#### DATA:
· · · · ·

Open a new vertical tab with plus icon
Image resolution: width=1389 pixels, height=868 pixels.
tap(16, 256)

· · · · ·

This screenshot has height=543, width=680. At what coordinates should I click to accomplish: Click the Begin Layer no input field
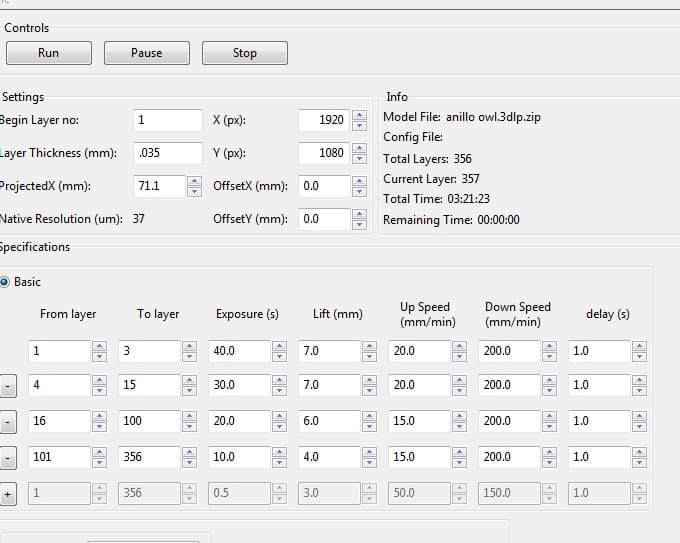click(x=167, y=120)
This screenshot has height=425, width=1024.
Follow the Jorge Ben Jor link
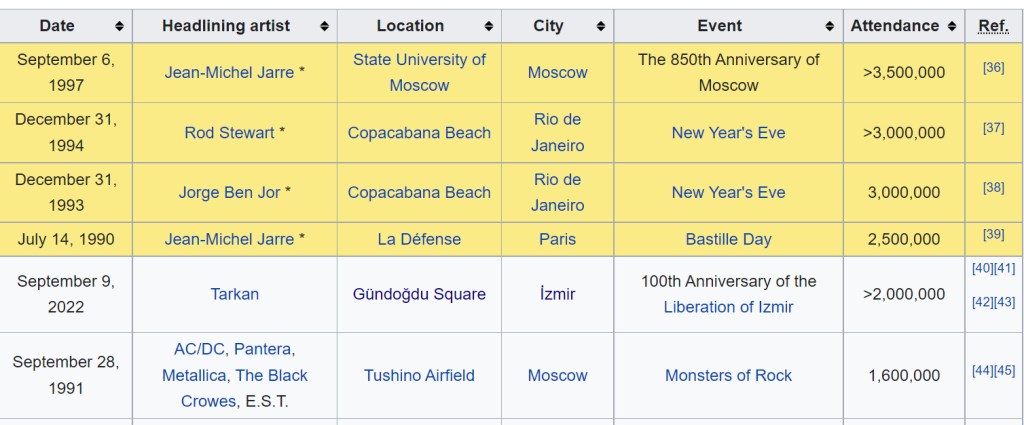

· · · · ·

#### WHAT TO WORK ON:
Output exactly, and only, the lines of the entries above from the one with "This screenshot has height=543, width=680." up to and including the one with "Follow the Jorge Ben Jor link"; pictures are to be left out.

#### TASK OUTPUT:
This screenshot has height=543, width=680. At what coordinates should I click to accomplish: Click the Begin Layer no input field
click(x=167, y=120)
This screenshot has height=425, width=1024.
Follow the Jorge Ben Jor link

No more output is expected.